Le bien qu’on se donne



Onanisme, quel joli mot…

Mais que se cache-t-il derrière si suave sonorité ?
Ensemble des pratiques, notamment des pratiques auto-érotiques, utilisées pour parvenir à l'orgasme en dehors du coït normal, nous dit le TLF *.
Le petit Larousse illustré, bien plus sobre et succint, dira simplement : Masturbation.
Ce mot vient de Onan, un vilan monsieur qui, dans la bible, a refusé d’épouser la veuve de son frère… Quant à masturbation, elle trouve son origine dans manus (main) et stuprare (salir). Ça laisse songeuse.

De l’Eglise à la psychanalyse, on y a vu de tout temps une activité pour le moins répréhensible, contre laquelle il faut lutter de toutes ses forces (éducatives et morales). Car si elle participe de l’évolution normale de l’enfant (autour de 3 ans), plus longtemps c’est pêcher ! Voire même maladie grave…

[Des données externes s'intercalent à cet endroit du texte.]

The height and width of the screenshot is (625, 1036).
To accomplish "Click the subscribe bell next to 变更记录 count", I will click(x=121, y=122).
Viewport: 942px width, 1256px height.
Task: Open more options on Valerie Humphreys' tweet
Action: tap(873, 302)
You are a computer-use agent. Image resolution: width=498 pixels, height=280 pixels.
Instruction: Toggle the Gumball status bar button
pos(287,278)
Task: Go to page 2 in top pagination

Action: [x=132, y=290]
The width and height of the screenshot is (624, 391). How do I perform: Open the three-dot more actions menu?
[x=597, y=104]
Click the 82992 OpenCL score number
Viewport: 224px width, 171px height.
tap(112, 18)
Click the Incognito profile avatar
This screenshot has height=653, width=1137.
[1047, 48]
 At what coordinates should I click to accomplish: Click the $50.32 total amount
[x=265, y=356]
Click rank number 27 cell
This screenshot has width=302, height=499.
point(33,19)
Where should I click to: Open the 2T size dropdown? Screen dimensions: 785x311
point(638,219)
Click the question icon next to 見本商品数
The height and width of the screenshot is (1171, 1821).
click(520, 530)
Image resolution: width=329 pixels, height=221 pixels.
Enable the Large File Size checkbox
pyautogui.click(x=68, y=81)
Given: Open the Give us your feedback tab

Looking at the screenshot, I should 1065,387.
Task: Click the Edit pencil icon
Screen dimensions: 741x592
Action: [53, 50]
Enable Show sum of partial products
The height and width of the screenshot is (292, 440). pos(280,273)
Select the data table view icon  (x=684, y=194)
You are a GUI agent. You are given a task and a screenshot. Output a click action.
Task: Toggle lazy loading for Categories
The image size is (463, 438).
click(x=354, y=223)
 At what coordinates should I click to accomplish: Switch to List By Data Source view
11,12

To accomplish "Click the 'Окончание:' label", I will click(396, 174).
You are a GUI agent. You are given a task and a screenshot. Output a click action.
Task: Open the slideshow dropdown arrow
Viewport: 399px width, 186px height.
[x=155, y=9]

Bien bien, mais passons outre ces tabous et revenons à l’écoute de notre corps…
La masturbation a, il faut le dire, quelques atouts.
En nous permettant de découvrir notre corps, elle nous donne aussi des "clés" pour découvrir celui de notre partenaire. Loin de moi l’idée de conseiller aux nouvelles venues aux joies du sapphisme de se masturber à tout rompre, afin de ne pas se trouver trop démunies face à la surpême "première fois"… Mais force est d’admettre que cela peut aider à surmonter certains questionnements a priori.

Autre avantage, et non des moindres, elle peut servir de compensation quand les circonstances ne permettent pas de partager l’acte sexuel tant espéré avec votre belle (soit qu’elle n’existe pas ou plus, soit qu’elle soit loin… voire de l’autre côté de l’écran [cf. un article précédent], soit qu’elle soit "momentanément indisponible", etc.).

Et puis bien sûr et avant tout : qu’est-ce que c’est boooooooooooonnnnnnnn !!!
Bah oui, quoi ! Si la notion de plaisir a, en d’autre temps, été conspuée, honnie et même bannie, il n’en est plus question aujourd’hui. En tout cas pas au beau pays des lesbiennes épanouies.
Et n’est-ce pas une bonne alternative à la frustration provoquée par cette sensuellisime hétérote que vous croisez tous les matins dans le métro… qui, il est vrai, ne vous offrira probablement jamais rien de plus que l’occasion d’un plaisir, solitaire, certes, mais bien réel.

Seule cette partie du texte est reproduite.